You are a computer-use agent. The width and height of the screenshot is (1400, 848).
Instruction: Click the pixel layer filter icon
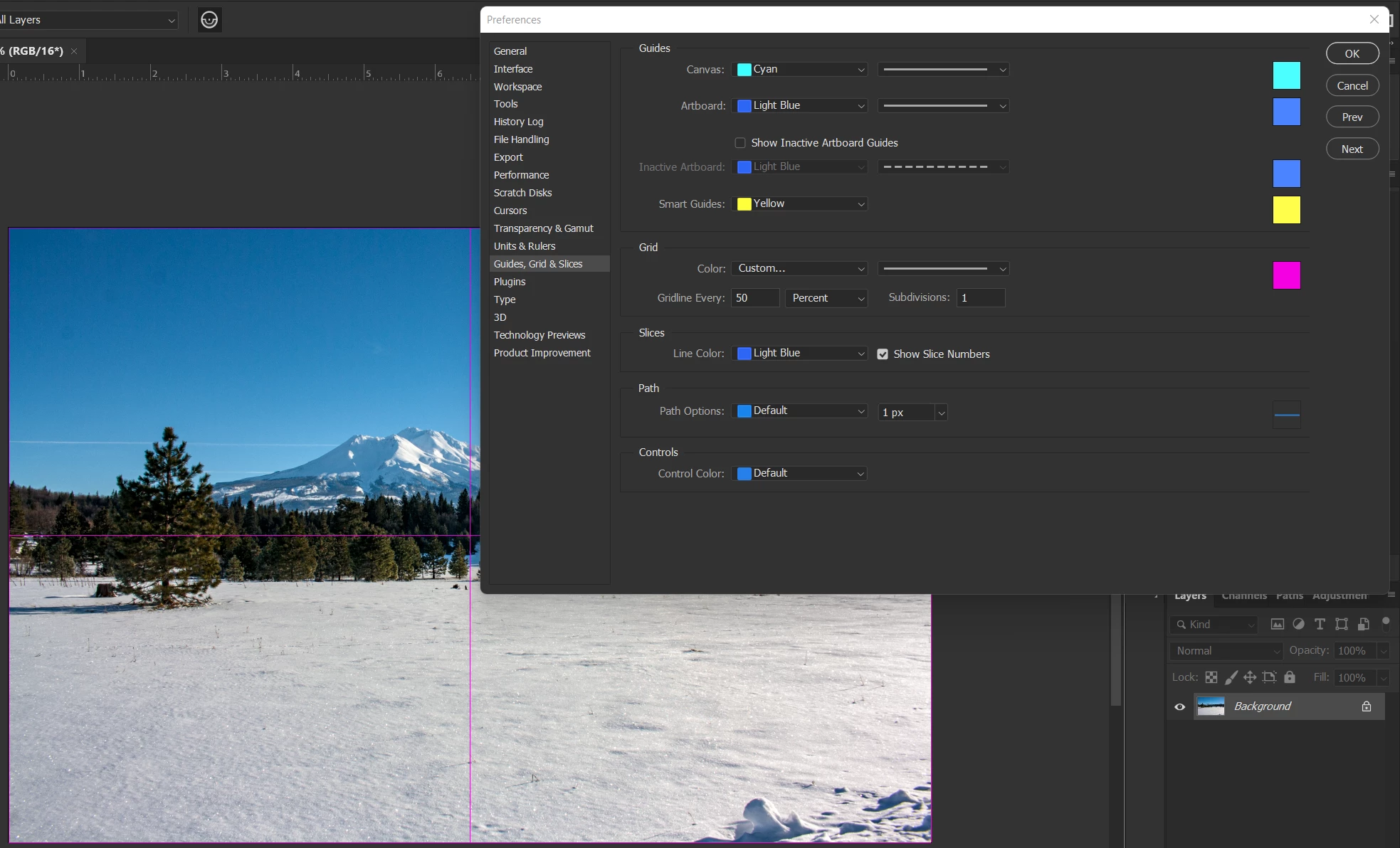point(1278,624)
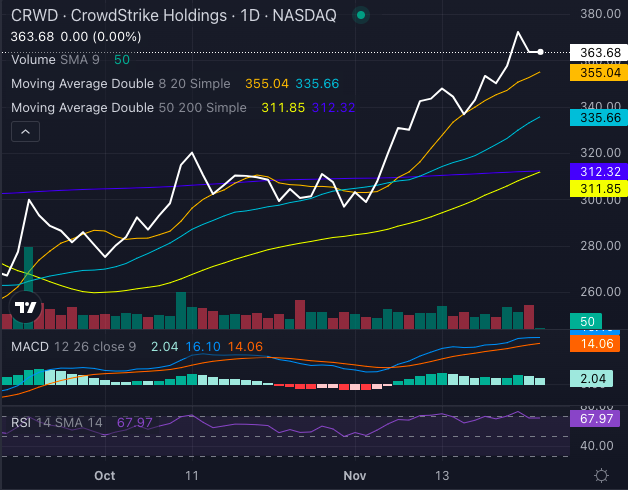Collapse the indicator legend with chevron
The width and height of the screenshot is (628, 490).
(26, 131)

THE REQUEST: Copy out every line of the rows above word for word, leaving out the pictures.

SOLUTION TO THIS TASK:
You are a computer-use agent. The width and height of the screenshot is (1400, 848).
Instruction: Click the pixel layer filter icon
point(1278,624)
Collapse the indicator legend with chevron
The width and height of the screenshot is (628, 490).
(26, 131)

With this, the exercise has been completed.